**Reading passage**.
§
Every album since we swapped over to LORD has been a “how the hell to we follow that?!” dilemma for us, especially from Set In Stone onwards. With Dungeon, we were always trying to get the balance right, the production better, all with really no money to do it justice. Once we did Ascendence and the production was getting much closer to what we were supposed to sound like, it became all about focusing on just simply writing the best songs we could. No trying to emulate any past albums, not trying to progress without trying to push our boundaries. Set In Stone really became our definitive album, where all of the pieces finally slotted together.

How do you follow that?

Well we did the Return Of The Tyrant EP where we really pushed the limit of any orchestration we’d tried to do in the past, and really tried something a little different with the unplugged versions of some of our songs. The real test though was our next full-length, Digital Lies.

We couldn’t just do another Set In Stone, we couldn’t really push the orchestration or vocal layers much further than we did with Tyrant… what do we do? As luck (not sure that’s exactly the right word) would have it, I was exhausted and disillusioned with everything so by the time we started writing, I was trying to do anything I could to find a way to keep things fresh for myself, and ended up writing the bulk of my contributions on synths first. Funnily enough, this album still has some of our heaviest, most guitar focused material ever despite that, but that different perspective was what made Digital Lies unique (and painful for me, as previous blogs will tell you). It turned out to be our best selling album ever.

So how do we follow that?!

It was time to cast an eye back since it was 25 years since we kicked things off as Dungeon, and we re-recorded our entire Dungeon era back catalogue in a huge box set that took a year of non-stop work to finish. It was an epic undertaking, and fantastic finally being able to do those songs properly. It was the biggest financial risk the band had ever undertaken, but when all was said and done, it was a success and allowed us the freedom to do more ambitious things after that, including giving us enough in the bank to get to the USA for the first time.

So how do you follow that?!
§
**Records**.
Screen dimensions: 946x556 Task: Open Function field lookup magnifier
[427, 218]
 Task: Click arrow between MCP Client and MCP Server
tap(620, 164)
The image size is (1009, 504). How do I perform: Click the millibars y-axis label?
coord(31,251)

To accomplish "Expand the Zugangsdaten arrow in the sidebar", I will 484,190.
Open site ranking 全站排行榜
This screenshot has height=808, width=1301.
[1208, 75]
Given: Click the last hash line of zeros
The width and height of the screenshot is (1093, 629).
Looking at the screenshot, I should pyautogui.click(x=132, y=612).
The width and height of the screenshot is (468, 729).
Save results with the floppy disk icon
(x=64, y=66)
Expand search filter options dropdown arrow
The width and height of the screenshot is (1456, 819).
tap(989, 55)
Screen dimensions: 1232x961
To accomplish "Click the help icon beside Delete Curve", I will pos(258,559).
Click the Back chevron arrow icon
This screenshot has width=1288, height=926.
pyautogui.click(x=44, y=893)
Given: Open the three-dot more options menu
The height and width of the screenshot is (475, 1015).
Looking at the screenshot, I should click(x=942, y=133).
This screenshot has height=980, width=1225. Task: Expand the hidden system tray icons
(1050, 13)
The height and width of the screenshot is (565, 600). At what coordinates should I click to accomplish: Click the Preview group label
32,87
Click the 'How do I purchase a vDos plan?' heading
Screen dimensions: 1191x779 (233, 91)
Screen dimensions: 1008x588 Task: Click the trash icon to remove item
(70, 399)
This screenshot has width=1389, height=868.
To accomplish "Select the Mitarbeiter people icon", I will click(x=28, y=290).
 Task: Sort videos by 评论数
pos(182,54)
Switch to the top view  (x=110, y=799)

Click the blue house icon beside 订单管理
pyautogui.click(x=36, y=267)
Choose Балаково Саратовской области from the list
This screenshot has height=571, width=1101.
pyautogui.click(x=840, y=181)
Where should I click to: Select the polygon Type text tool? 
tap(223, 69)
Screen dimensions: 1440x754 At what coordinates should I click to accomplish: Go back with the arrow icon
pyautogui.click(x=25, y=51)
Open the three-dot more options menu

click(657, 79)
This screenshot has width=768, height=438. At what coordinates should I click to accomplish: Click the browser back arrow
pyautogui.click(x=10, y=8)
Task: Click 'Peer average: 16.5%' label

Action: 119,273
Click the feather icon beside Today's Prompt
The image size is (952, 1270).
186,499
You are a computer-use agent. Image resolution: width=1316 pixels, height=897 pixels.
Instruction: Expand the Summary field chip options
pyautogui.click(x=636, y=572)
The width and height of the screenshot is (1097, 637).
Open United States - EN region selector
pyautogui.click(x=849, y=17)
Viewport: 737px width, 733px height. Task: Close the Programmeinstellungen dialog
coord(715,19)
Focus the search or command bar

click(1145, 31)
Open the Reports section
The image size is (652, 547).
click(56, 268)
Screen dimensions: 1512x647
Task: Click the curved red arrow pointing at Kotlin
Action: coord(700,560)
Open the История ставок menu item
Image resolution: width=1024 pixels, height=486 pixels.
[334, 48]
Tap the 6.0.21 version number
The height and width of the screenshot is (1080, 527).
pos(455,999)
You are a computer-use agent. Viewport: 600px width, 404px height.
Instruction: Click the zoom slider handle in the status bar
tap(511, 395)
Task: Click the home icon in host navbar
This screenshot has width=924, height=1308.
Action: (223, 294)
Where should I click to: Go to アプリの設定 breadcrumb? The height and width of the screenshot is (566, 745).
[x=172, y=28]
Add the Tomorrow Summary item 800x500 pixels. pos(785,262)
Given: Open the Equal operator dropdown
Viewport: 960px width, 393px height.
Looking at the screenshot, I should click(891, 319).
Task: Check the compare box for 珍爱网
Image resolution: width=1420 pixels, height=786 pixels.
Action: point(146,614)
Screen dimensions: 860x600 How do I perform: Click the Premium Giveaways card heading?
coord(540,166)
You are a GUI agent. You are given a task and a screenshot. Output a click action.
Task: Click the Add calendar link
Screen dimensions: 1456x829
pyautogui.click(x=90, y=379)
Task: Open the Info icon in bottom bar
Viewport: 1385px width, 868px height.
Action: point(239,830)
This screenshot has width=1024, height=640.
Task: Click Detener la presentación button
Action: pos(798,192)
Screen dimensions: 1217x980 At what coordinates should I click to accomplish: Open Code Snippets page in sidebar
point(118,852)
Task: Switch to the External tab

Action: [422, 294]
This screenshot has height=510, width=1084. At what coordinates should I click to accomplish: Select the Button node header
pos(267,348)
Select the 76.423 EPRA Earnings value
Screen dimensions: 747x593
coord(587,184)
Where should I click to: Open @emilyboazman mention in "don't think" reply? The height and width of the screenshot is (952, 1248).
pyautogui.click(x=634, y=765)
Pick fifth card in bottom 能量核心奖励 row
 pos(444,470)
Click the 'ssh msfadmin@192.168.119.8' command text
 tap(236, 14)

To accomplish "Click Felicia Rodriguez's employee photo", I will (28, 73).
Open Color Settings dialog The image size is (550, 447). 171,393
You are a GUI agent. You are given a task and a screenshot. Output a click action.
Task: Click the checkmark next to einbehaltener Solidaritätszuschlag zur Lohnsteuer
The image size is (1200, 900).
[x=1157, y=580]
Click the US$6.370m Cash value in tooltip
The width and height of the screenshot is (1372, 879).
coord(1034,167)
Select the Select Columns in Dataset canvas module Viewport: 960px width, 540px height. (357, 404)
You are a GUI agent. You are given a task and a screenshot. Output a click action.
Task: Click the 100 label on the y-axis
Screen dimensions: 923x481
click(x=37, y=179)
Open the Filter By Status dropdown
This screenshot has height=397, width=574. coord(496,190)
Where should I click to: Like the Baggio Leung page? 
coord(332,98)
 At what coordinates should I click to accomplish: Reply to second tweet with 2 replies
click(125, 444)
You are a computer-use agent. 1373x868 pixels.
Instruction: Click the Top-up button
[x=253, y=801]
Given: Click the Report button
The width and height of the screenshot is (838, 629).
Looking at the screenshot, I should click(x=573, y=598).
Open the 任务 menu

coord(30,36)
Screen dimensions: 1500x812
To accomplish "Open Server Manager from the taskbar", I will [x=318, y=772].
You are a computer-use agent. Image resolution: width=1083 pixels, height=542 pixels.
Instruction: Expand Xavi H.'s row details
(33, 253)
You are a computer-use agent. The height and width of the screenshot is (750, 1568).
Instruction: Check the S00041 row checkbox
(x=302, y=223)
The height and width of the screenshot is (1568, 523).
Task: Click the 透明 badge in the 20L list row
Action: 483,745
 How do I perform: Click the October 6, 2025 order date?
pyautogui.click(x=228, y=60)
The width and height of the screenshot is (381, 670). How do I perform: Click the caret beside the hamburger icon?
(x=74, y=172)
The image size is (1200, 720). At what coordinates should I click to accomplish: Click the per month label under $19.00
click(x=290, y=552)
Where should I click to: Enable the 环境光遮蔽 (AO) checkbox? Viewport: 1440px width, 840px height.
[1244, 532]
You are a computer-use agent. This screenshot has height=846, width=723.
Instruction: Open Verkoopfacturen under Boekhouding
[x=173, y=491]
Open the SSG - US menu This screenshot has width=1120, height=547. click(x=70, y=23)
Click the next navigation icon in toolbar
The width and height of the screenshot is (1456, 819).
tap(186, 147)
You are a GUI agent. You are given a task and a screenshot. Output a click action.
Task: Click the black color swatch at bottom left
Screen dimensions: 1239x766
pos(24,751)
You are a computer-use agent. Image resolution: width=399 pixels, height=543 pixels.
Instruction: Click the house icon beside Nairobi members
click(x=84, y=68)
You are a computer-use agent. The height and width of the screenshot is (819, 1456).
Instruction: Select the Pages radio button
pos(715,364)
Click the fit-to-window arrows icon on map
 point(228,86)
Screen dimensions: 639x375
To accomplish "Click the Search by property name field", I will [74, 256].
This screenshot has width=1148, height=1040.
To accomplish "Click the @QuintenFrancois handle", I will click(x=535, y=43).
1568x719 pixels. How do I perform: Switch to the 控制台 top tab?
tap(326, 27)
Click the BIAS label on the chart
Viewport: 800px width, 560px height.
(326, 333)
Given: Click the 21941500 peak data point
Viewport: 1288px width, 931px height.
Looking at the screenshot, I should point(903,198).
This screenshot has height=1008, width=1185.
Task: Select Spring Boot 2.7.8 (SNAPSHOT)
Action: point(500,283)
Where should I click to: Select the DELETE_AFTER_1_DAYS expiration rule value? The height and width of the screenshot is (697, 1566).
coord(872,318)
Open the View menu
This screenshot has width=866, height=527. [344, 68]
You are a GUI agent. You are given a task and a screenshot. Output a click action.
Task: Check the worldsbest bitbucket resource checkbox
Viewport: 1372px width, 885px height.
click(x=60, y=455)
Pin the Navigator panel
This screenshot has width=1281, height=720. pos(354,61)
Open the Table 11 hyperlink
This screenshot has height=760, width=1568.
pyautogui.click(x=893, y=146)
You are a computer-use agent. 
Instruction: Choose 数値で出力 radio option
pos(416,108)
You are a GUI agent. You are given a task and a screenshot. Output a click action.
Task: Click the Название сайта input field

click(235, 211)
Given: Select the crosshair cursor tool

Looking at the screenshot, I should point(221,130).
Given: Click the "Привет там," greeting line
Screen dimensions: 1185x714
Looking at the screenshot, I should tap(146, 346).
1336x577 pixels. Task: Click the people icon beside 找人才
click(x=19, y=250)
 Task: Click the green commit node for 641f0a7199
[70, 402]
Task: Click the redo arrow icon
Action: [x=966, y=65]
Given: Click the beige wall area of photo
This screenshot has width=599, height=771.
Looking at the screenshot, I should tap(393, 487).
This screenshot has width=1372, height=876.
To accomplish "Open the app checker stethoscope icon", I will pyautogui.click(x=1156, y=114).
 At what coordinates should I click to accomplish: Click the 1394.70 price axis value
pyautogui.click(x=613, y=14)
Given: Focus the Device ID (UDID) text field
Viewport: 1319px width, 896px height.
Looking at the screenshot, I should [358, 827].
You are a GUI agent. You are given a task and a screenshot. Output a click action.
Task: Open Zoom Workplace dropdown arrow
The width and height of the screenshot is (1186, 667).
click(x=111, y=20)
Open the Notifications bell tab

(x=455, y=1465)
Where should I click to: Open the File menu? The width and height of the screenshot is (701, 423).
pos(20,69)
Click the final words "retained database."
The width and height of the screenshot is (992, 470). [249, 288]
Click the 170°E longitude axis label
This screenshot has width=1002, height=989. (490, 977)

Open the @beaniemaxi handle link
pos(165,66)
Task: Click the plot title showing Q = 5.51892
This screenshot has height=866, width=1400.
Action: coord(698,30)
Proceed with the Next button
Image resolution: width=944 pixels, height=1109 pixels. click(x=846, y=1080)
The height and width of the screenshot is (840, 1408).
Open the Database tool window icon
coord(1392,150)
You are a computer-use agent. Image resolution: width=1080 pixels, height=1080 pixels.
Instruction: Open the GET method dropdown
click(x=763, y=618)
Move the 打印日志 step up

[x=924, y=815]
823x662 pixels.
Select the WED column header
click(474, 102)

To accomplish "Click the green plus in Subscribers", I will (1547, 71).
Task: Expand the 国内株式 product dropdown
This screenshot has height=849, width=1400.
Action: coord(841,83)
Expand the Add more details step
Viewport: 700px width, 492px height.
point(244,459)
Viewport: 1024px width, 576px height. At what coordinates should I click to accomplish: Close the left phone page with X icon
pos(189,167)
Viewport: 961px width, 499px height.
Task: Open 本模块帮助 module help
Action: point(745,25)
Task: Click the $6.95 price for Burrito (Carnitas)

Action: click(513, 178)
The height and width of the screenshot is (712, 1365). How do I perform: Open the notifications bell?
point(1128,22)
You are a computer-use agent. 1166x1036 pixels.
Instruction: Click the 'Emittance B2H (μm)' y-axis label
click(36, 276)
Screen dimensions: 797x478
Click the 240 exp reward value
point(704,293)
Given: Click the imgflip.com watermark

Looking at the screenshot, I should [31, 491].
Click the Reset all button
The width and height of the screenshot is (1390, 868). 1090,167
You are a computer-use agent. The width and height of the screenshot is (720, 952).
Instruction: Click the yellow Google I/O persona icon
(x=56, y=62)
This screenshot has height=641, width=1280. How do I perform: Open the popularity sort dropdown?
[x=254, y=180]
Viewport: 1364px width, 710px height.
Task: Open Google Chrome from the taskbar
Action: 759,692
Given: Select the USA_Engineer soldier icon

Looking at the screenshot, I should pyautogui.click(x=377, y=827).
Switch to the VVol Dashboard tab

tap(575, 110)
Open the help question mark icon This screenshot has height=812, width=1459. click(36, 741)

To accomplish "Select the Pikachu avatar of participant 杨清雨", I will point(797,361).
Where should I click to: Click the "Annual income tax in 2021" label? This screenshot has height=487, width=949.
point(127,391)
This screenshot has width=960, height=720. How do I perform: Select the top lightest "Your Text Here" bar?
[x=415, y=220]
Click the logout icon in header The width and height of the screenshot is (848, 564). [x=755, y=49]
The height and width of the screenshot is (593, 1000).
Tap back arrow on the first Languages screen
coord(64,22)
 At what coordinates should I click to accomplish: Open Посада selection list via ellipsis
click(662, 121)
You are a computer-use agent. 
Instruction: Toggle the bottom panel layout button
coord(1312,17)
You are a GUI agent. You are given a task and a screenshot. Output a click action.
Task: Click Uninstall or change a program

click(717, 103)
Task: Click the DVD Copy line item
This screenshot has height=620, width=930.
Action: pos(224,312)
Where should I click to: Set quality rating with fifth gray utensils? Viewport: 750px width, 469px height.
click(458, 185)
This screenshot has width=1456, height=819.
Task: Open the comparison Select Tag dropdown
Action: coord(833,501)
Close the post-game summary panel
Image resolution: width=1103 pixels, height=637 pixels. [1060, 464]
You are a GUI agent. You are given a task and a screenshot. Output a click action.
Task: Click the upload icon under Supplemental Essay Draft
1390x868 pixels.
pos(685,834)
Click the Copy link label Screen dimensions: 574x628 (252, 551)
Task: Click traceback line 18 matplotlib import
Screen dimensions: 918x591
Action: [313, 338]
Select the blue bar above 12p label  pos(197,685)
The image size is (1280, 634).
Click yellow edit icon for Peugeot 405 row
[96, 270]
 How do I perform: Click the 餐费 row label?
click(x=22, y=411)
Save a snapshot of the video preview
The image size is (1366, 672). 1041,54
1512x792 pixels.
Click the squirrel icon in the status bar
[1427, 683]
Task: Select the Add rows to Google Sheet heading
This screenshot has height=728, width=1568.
§
**Exercise 1**.
Answer these from the blog post about the band's albums:
(a) What was the band's next full-length album after the Return Of The Tyrant EP?
(b) What did the writer use first to write most of their contributions to Digital Lies?
(c) How long did the box set of re-recorded Dungeon songs take to finish?
**Exercise 2**. Carry the blog post about the band's albums on past its last line.

**Response 1**.
(a) Digital Lies
(b) Synths
(c) A year of non-stop work

**Response 2**.
You can’t just do a regular album after a huge multi-album box set, with a 200+ page band history. We had to move on stuff quickly because as good as it was casting an eye back to the Dungeon era, our focus was still LORD as the current incarnation. Luckily, I’d been writing a song in my head during this process which turned out to be the 25+ minute long concept epic, What Tomorrow Brings. Sure, that could have been a song on a new album, but that one song would have overshadowed everything else, so we chose to do it as an EP instead.

So we have Ascendence – an album with great production, followed by an EP – Hear No Evil – with a popular cover, followed by Set In Stone, our definitive album, followed up by Return Of The Tyrant – an EP with crazy orchestration, then our best selling LORD album ever, then a huge box set, and an epic concept EP. The only piece of the puzzle missing was the first LORD album, A Personal Journey, which was the only thing left with zero-budget production, and since the 10 year anniversary of LORD had finally arrived, it was a perfect time to revisit that too.

Whew!

Right, so… how do you follow all of THAT?!

… dunno. 😐 OK, that’s not really true. The simple answer is we’re just going to do what feels right, as much of a cop-out as that sounds.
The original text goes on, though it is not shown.